Ça, c’est OK, bien que pas toujours évident à maintenir dans certaines situations.
Maintenant, comment garder la neutralité nécessaire lorsqu’une question sort de notre tête (ou plus précisément de notre bouche 🙂 )?
Il existe pléthore de types de questions: ouvertes, fermées, exploratrices, puissantes, de recadrages, de reformulations, de permissions, et j’en passe.
Donc je ne suis pas sûr que le » problème » de l’influence se pose en terme de question neutre ou pas neutre, mais plutôt en terme d’objectif lié à cette même question.
Pour résumer, je (me) dirai : « Quel est mon objectif en posant cette question?
Influence vs manipulation
Nous sommes en permanence sous influence. Dès lors que nous sommes en relation avec quelqu’un ou quelque chose, il y a influence.
Par le contexte environnant, par le comportement de notre vis à vis, par nos propres comportements inconscients, par notre interprétation de la réalité, par les médias (là nous sommes parfois à la limite de la manipulation), notre culture, nos expériences, notre éducation, nos croyances, etc.
Nous vivons sous influence.
Alors je dirai que oui j’ai une influence vis-à-vis de mon client… autant que lui en a une à mon égard. C’est ainsi, car nous sommes en relation.
Et si je mets un point d’honneur à influencer quelque chose, c’est justement la relation qui existe entre nous. Car je suis animé (influencé ?) par une croyance dans ma pratique, celle que la qualité relationnelle est à la source de tout travail de changement.
En revanche je me garde de proposer ce que » je crois savoir » de bon pour lui, car en réalité… je ne sais pas et ne saurai jamais mieux que lui ce qui est bon pour lui. C’est pour cela que l’un des moyens pour rester le plus neutre possible est d’explorer loin, très loin le fonctionnement de la personne et de chercher avec elle les options possibles qu’ ELLE envisage et dont ELLE saura si elles conviennent ou pas.

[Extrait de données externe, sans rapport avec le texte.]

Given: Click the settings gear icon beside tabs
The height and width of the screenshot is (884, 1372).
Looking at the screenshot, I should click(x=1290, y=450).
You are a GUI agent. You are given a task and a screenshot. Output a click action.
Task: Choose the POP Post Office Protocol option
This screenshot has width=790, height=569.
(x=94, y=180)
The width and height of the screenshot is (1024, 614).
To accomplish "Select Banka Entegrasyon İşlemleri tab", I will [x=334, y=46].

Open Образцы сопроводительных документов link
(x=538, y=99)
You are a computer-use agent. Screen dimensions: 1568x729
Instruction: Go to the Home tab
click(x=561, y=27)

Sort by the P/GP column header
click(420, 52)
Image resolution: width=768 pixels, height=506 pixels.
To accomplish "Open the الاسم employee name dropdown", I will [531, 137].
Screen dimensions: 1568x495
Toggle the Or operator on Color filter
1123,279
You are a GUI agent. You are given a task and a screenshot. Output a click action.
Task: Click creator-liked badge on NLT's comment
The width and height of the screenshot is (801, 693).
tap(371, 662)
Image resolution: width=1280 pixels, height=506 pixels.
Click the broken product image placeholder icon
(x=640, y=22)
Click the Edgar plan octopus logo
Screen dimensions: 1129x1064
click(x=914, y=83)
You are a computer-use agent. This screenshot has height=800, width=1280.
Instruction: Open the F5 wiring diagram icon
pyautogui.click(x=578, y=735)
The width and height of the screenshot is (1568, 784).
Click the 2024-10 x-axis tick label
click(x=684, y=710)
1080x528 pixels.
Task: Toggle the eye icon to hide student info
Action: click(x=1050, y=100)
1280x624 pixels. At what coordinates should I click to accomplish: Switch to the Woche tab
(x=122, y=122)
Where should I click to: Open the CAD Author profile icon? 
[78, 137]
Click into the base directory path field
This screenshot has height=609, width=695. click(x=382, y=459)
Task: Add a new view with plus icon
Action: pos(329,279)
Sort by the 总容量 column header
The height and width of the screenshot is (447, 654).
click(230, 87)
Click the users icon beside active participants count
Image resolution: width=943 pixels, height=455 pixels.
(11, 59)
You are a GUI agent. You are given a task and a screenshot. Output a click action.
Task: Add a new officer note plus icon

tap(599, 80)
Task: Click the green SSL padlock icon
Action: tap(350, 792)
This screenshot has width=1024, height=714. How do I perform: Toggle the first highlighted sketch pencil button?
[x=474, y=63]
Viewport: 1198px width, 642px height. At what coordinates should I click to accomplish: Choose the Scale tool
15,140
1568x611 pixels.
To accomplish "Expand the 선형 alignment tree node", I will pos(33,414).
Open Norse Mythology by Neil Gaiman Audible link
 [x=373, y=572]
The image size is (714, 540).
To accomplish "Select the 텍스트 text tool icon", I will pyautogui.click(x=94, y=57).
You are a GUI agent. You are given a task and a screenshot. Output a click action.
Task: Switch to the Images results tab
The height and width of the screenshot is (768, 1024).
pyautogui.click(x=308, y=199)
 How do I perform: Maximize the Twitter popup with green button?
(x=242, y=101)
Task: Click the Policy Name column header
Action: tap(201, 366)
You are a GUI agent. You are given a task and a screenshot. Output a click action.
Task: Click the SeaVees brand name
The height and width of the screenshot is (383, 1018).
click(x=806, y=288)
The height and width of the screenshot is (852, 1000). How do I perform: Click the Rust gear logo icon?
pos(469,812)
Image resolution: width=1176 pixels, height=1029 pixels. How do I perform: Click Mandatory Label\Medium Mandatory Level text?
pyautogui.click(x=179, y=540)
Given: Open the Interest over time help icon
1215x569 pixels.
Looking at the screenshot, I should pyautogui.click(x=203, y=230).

La manipulation est quant à elle un procédé visant à obtenir quelque chose de quelqu’un sans son consentement grâce à des techniques de persuasion et/ou… d’influence.
Car c’est ici que je vois la principale différence entre l’influence et la manipulation. Dans la finalité du processus.
Comme je le disais plus haut, l’influence est un phénomène naturel que l’on retrouve souvent dans de nombreux contextes, mais son utilisation consciente, calculée et à finalité incitative voire abusive fait basculer la relation dans un rapport dominant/dominé, manipulateur/manipulé qui est loin d’être des plus harmonieux et où généralement la personne dite manipulée entre dans un mal-être diffus et impalpable conduisant à de grandes souffrances psychologiques.
Je profite de ce passage pour recommander la lecture d’un billet d’une consœur et blogueuse (parfois blagueuse aussi 🙂 ) sur la manipulation et ses caractéristiques : le blog d’Ithaque. Je ne développerai donc pas plus en avant ce sujet.
Savez-vous bien cuisiner?
Cette réflexion me conduit à faire un point sur les différentes approches de communication qui enrichissent la pratique de l’accompagnement, telles que la PNL (Programmation Neuro Linguistique), la Communication Non Violente, l’Analyse Transactionnelle etc.
Ces méthodes, approches ou courants, ont souvent été décriés, car assimilés aux sectes et toutes autres formes de manipulations mentales.
Ça existe, j’en suis conscient.
Et je reboucle ici avec mon propos sur l’objectif et l’utilité d’un outil.
Tout dépend de ce que vous voulez faire avec lui.
Selon vous, que pourrait faire un cuisinier de renom ou un psychopathe notoire avec un même couteau bien aiguisé ?
Je te cite :: « je ne suis pas sûr que le ” problème ” de l’influence se pose en terme de question neutre ou pas neutre, mais plutôt en terme d’objectif lié à cette même question. »
Il s’agit donc de se rendre utile en mettant ses ressources au service du questionnement éclairant. Par ailleurs, là où cela devient « totché » c’est lorsque tu ne peux pas t’empêcher de voir où le client pourrait se rendre s’il …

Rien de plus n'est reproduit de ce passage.